Task directions:
Within the entries below, the lines from the one with "You are a computer-use" through the one with "Click OPT.II COMPUTER SCIENCE subject name" are to be set down exactly, both ends kept.

Source data:
----------------

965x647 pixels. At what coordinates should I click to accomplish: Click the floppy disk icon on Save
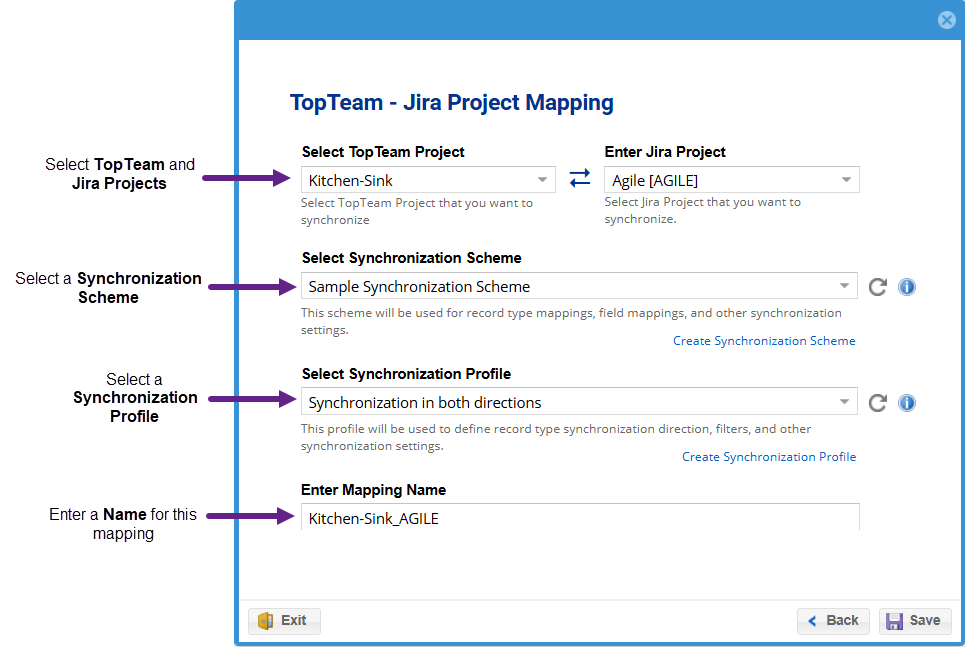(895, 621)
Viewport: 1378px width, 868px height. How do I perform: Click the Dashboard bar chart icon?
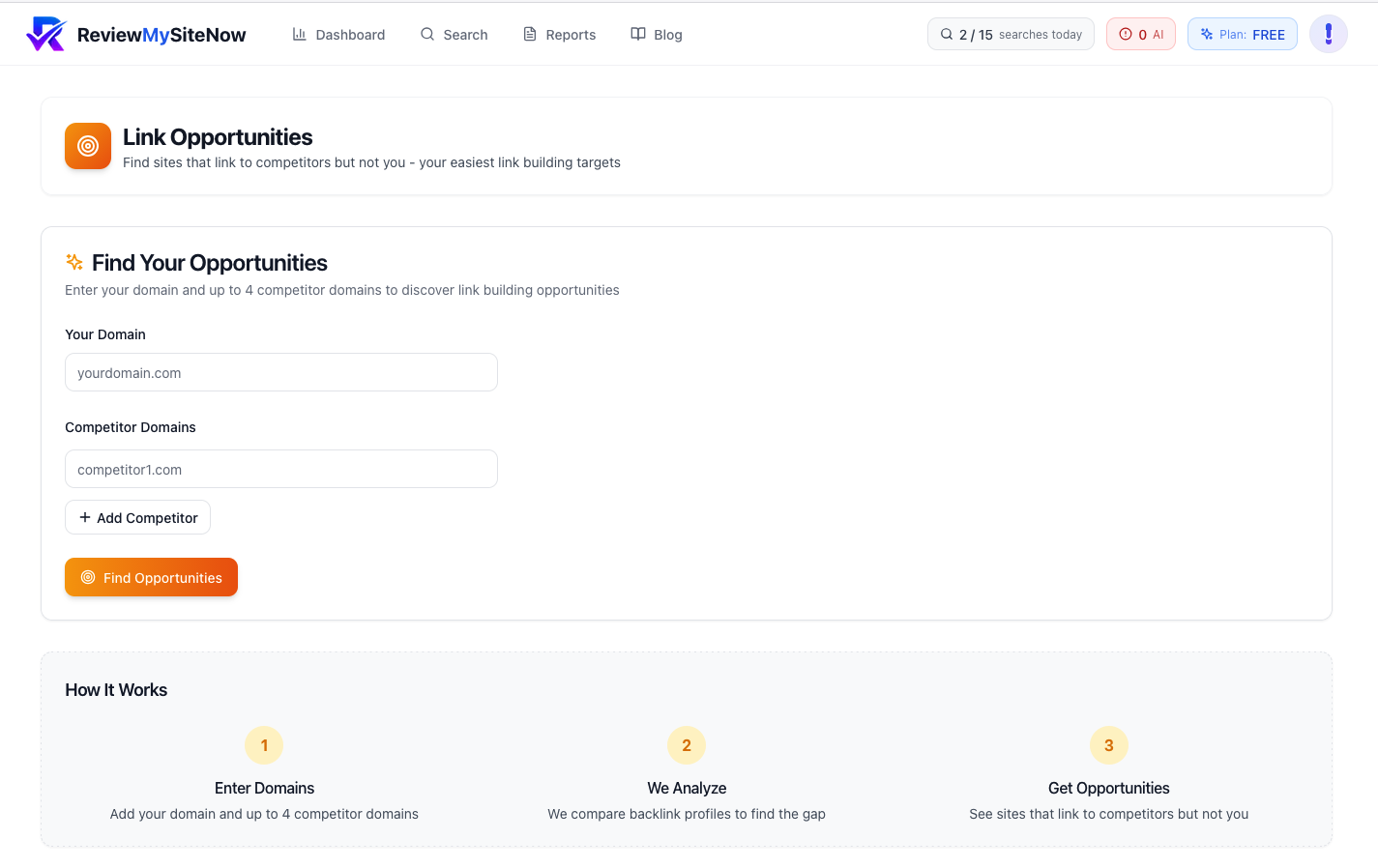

----------------

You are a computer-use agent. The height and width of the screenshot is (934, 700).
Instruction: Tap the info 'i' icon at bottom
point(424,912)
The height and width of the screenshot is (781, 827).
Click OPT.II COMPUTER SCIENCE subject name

----------------

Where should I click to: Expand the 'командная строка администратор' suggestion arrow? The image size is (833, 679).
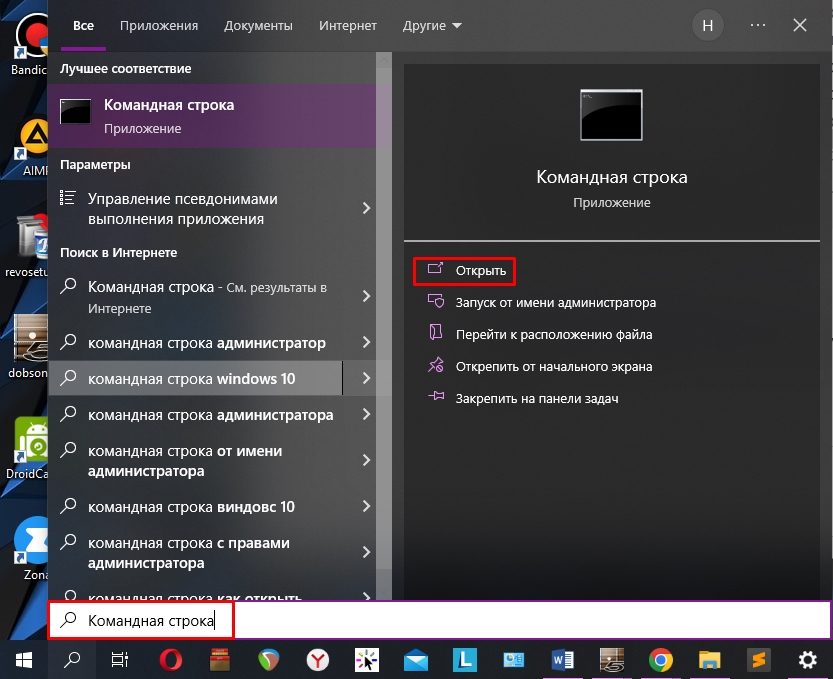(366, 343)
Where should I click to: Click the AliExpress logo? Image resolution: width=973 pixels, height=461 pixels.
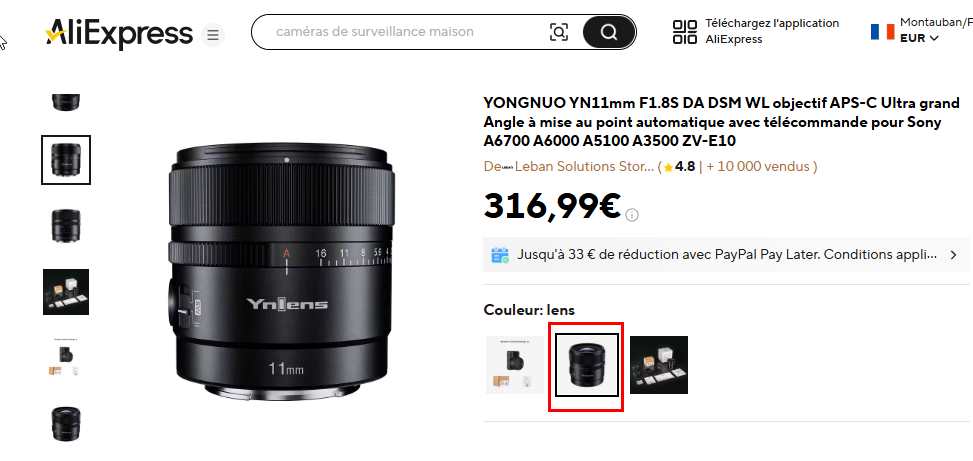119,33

----------------

Task answer:
You are a computer-use agent. The height and width of the screenshot is (934, 700).
Instruction: Tap the info 'i' icon at bottom
point(424,912)
The height and width of the screenshot is (781, 827).
Click OPT.II COMPUTER SCIENCE subject name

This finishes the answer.